··· Source material ···

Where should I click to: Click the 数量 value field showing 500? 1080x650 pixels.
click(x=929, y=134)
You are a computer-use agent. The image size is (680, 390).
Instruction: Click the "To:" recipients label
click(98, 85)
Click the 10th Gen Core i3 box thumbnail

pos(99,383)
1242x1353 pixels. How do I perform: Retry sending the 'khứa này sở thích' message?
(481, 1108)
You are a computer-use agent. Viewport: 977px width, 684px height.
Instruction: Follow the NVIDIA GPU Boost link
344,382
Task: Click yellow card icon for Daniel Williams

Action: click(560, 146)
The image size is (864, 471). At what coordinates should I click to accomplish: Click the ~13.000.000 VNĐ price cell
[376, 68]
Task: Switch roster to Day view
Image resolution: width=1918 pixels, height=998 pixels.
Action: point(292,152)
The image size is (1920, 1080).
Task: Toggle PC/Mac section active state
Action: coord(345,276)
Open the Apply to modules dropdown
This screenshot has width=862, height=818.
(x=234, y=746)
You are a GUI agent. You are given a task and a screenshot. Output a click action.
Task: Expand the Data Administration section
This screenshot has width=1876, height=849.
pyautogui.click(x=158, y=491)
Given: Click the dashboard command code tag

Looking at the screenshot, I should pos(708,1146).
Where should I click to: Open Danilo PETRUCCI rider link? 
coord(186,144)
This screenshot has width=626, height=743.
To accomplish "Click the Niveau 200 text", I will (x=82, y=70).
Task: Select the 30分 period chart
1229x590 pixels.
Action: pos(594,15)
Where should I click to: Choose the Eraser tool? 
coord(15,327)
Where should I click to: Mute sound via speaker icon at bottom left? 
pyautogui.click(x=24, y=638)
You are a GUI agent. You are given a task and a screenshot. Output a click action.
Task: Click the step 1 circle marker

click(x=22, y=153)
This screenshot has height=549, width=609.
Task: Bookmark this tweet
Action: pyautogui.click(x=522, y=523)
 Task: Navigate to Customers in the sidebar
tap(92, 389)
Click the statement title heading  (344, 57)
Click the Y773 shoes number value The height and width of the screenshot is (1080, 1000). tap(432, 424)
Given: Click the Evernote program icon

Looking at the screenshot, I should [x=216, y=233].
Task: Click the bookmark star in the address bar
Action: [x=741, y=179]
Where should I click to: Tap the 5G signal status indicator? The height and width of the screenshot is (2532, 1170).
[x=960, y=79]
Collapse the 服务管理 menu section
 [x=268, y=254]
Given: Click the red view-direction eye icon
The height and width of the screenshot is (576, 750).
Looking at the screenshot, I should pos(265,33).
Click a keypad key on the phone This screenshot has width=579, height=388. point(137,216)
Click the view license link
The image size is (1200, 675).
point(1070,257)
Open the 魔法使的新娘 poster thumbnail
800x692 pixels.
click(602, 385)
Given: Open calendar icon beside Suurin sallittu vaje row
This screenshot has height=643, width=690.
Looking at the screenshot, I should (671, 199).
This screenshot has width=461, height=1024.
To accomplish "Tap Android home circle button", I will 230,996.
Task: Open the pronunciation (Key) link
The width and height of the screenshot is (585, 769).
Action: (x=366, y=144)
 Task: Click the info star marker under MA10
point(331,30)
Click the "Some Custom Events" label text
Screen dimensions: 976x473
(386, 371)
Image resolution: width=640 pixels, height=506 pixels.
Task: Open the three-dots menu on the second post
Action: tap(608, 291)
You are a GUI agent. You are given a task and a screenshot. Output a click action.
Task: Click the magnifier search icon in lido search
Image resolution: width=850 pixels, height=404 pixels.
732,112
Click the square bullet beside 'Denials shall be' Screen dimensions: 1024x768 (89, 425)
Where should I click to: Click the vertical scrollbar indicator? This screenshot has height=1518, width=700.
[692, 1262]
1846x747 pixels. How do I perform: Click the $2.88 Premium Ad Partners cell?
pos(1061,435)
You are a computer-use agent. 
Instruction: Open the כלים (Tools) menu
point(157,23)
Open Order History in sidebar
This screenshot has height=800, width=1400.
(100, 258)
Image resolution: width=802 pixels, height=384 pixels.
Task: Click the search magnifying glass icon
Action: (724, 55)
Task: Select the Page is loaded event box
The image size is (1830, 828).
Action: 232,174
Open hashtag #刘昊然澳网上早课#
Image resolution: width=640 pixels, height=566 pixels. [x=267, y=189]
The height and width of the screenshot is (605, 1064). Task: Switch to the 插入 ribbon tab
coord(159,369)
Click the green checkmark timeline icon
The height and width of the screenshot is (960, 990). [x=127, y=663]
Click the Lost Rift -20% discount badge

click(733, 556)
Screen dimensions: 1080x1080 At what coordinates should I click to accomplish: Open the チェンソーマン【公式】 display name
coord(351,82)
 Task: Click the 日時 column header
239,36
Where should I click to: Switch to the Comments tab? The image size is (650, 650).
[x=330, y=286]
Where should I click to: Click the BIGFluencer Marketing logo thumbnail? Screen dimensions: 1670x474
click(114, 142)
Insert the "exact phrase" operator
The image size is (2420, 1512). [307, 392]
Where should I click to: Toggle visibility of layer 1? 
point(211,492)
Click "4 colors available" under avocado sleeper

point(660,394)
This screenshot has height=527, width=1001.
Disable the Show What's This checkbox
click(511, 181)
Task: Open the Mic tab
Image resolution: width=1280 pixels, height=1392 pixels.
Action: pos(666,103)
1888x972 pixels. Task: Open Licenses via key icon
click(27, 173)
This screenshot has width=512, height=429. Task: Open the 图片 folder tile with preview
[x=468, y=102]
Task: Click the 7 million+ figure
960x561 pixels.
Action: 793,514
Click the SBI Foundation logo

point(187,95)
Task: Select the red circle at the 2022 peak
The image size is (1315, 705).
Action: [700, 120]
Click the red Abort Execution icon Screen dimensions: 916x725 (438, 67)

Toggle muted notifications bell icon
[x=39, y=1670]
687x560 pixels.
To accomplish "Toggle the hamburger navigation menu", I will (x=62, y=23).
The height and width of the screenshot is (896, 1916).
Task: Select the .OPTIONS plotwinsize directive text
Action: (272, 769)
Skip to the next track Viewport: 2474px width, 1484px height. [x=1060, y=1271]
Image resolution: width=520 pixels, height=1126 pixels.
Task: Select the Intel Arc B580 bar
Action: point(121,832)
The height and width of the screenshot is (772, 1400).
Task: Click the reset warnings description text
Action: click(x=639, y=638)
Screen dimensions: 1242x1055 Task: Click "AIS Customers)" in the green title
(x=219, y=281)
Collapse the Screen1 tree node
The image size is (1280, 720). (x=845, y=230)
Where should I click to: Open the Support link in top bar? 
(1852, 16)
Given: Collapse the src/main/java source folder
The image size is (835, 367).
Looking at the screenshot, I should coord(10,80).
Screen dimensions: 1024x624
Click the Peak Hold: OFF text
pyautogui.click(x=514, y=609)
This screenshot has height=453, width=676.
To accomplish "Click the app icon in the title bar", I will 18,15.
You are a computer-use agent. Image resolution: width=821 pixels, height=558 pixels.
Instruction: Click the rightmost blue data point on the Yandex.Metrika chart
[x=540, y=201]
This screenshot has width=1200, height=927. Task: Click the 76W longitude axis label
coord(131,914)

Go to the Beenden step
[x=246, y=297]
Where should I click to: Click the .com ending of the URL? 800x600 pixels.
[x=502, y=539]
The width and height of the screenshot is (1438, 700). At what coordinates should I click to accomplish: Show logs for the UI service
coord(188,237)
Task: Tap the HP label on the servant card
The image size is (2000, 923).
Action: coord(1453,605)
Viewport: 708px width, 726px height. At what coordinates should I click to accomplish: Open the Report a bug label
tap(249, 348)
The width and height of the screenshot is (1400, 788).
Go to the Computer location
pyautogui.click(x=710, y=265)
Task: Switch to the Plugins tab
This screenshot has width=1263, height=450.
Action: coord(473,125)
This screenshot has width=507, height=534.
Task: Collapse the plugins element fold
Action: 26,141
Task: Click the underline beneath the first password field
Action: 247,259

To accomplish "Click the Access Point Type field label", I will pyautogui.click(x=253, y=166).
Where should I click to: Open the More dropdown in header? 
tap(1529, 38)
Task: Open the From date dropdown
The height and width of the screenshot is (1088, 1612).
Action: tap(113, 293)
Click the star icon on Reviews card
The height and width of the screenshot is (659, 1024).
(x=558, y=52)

···

◆ Aim of the exercise ◆
Show each line of the material that includes the string "beside" by copying it.

◆ Output below ◆
Given: Open calendar icon beside Suurin sallittu vaje row
Click the square bullet beside 'Denials shall be' Screen dimensions: 1024x768 (89, 425)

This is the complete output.